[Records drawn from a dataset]
[Start of section]
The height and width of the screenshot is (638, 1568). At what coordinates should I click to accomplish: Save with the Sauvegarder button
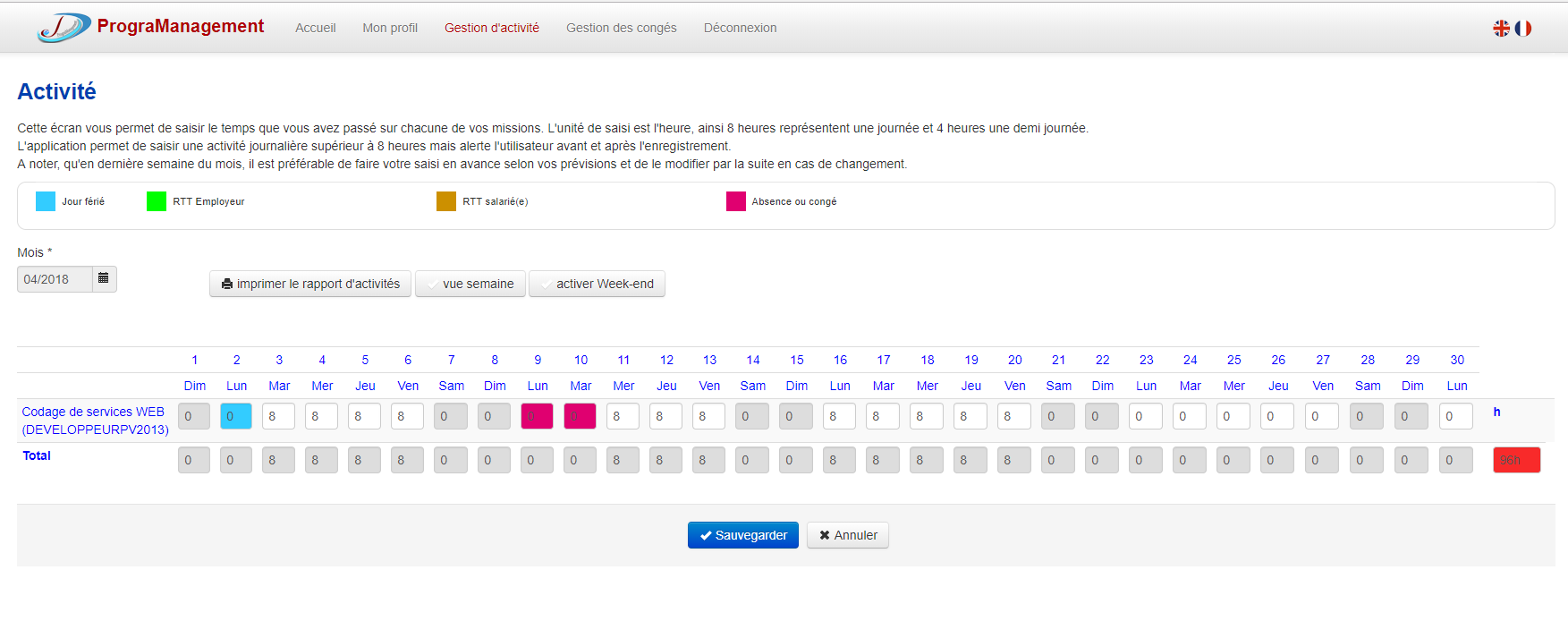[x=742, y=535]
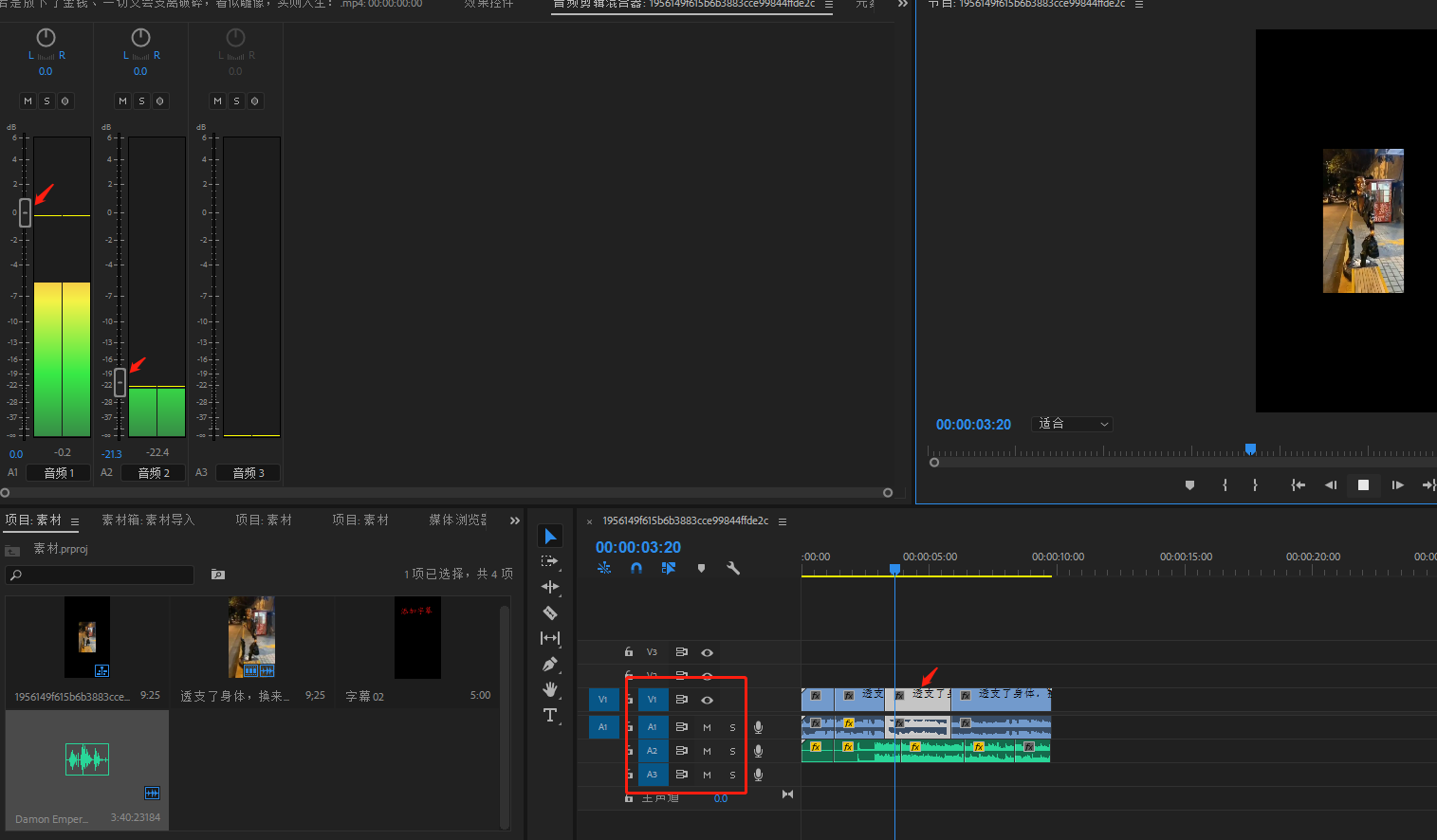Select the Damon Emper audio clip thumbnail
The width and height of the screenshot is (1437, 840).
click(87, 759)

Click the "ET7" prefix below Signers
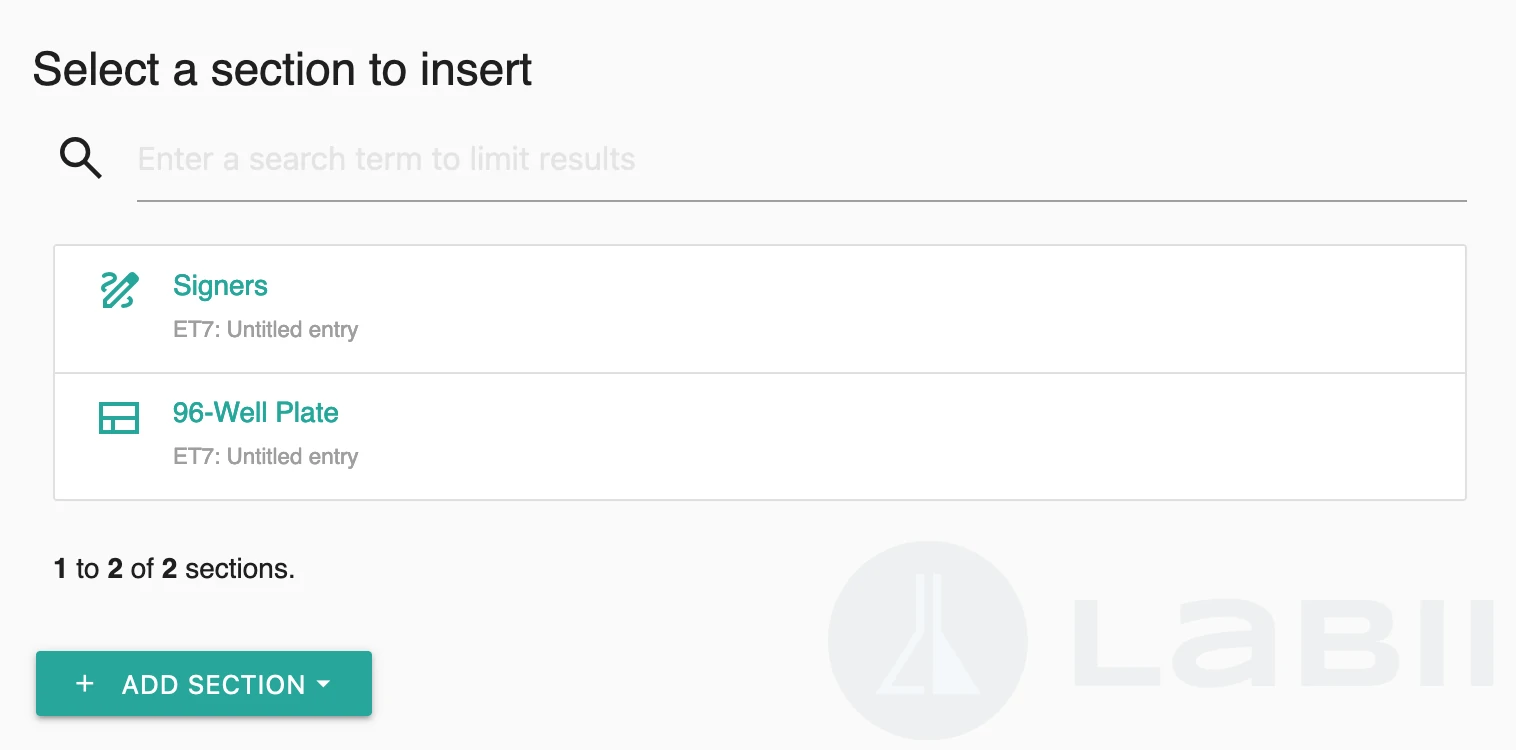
[End of section]
[Start of section]
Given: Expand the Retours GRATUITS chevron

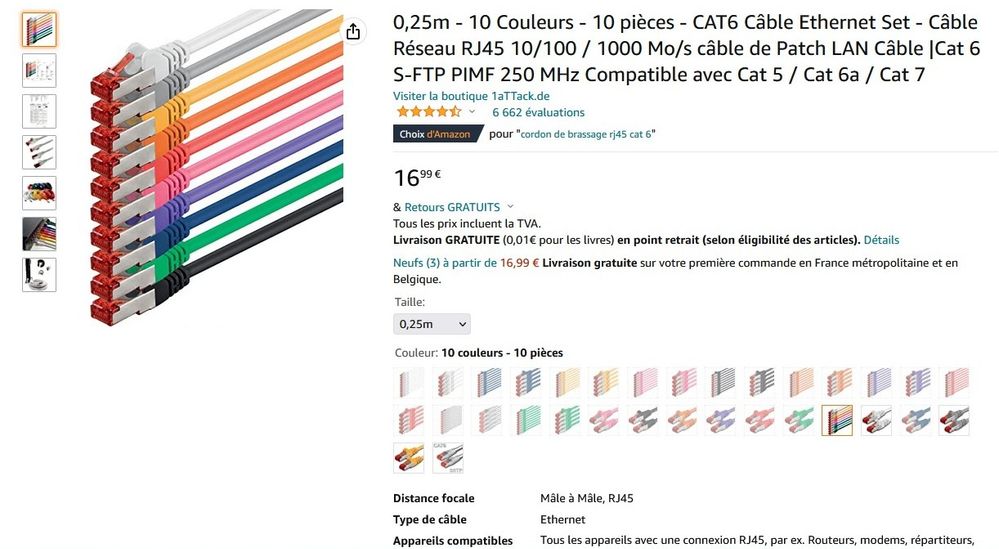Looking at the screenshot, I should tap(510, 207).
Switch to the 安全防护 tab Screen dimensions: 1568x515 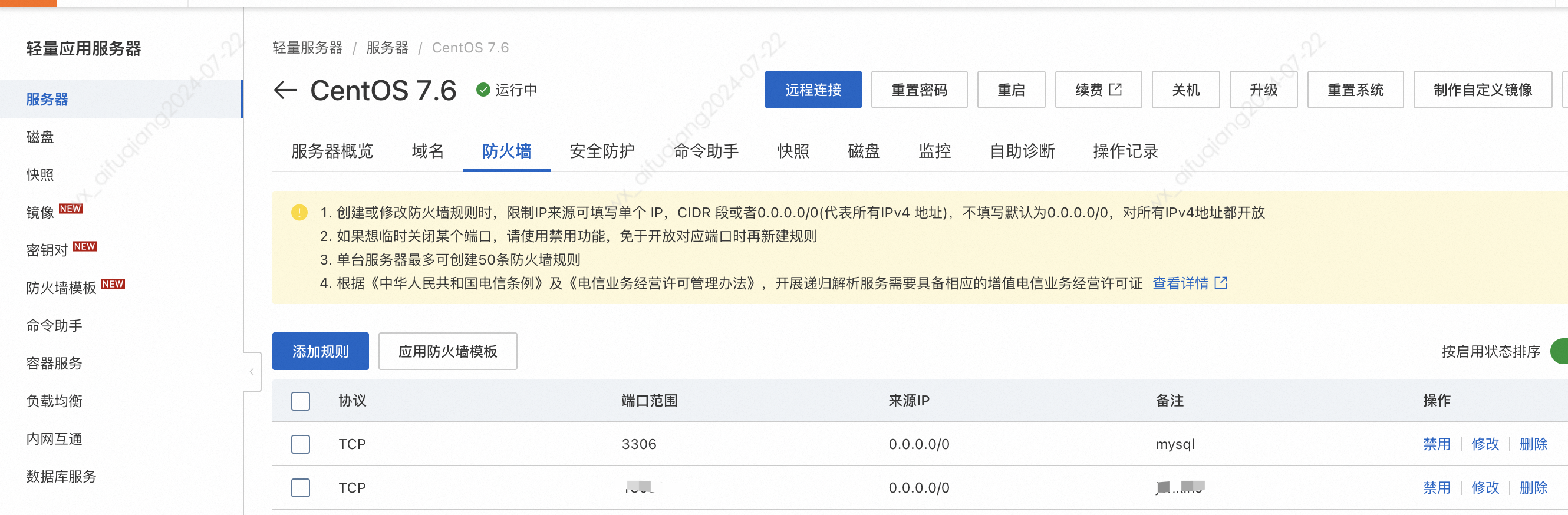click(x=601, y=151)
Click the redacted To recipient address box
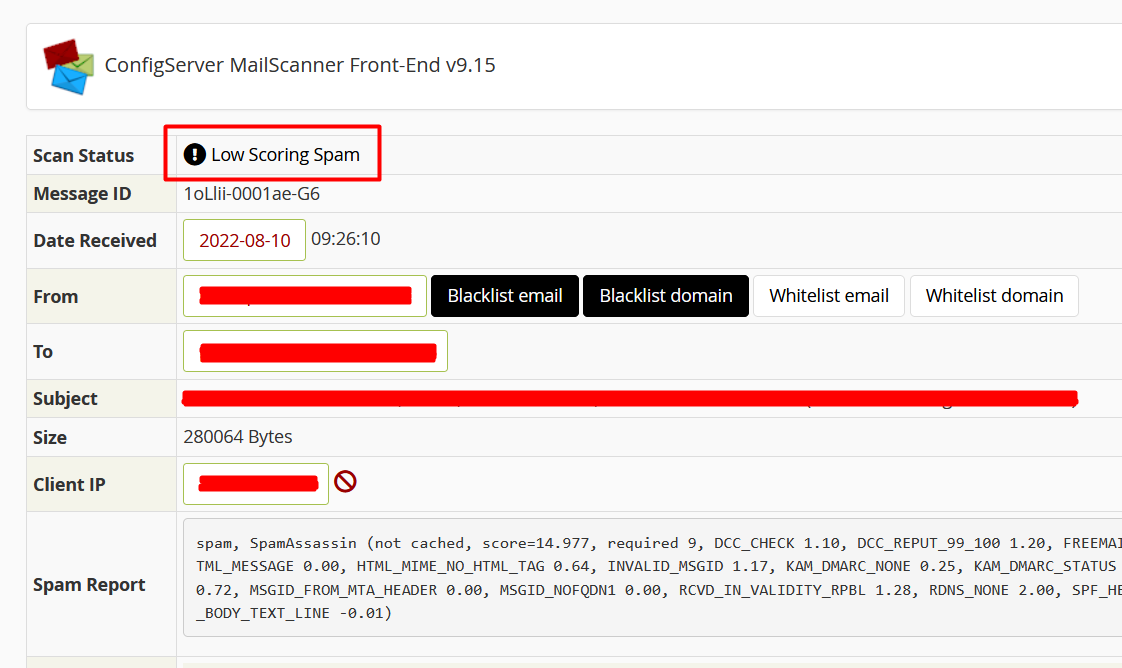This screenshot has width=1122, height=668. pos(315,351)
[End of section]
PROBLEM DETAILS:
Beginning at the line above that contains "The height and", repeat each line exactly through the one that contains "prefix below Signers", and leave out the pictures.

RESPONSE TO THIS EXERCISE:
The height and width of the screenshot is (638, 1568). At what coordinates should I click to accomplish: Save with the Sauvegarder button
[x=742, y=535]
Select the Damon Emper audio clip thumbnail
The width and height of the screenshot is (1437, 840).
click(87, 759)

Click the "ET7" prefix below Signers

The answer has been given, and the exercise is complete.